● Things to do
A: Name every Safavid ruler mentioned in the passage on Rostam Khan that follows.
B: Using the passage on Rostam Khan, answer each question in a few words:
(i) What position did he hold under the Safavid shahs?
(ii) What was he accused of in 1643?
(iii) Who wrote the 17th-century Persian biography of him?

● Extract provided
Rostam Khan () or Rostom-Khan Saakadze () (c. 1588 – 1 March 1643) was a high-ranking Safavid military commander and official of Georgian origin. He held the position of commander-in-chief (sepahsalar) under the Safavid shahs, Abbas I and Safi. In 1643, he was accused of treason and executed under king Abbas II. He features in the contemporary Persian and Georgian chronicles and is also a subject of the 17th-century Persian biography written by a certain Bijan for Rostam Khan's grandson, his namesake and a high-ranking officer in Iran.

● Data extract

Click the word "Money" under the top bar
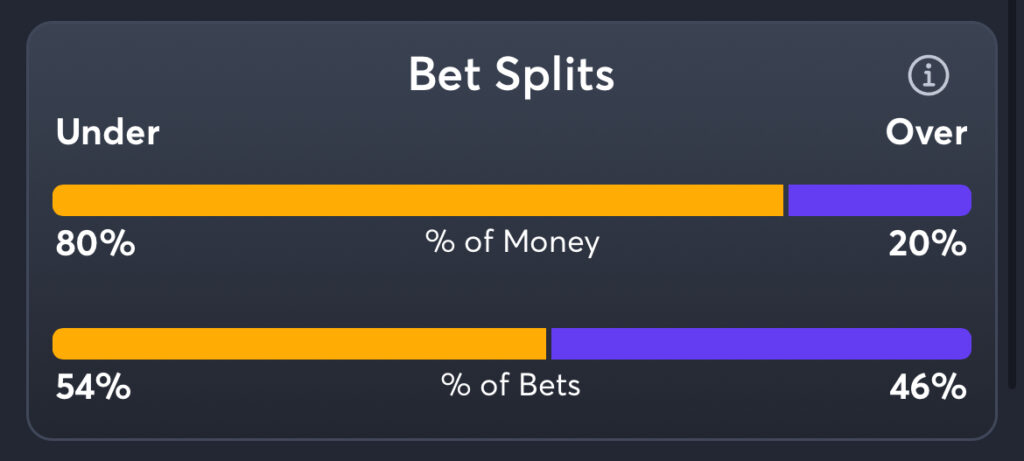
* * *
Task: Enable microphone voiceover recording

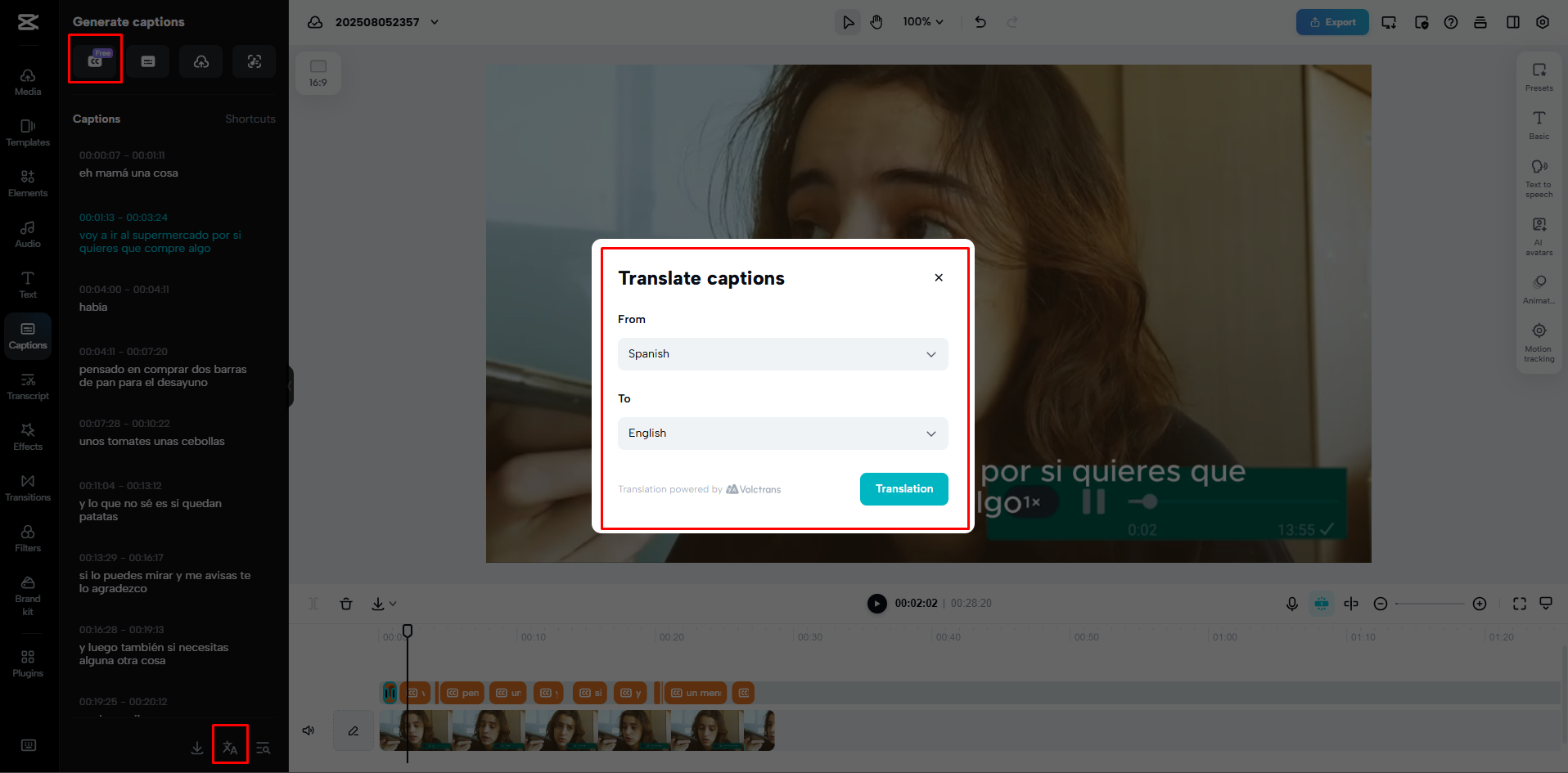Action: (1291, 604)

● Solutions to the tasks
A: Abbas I, Safi, Abbas II

B:
(i) Commander-in-chief (sepahsalar)
(ii) Treason
(iii) A certain Bijan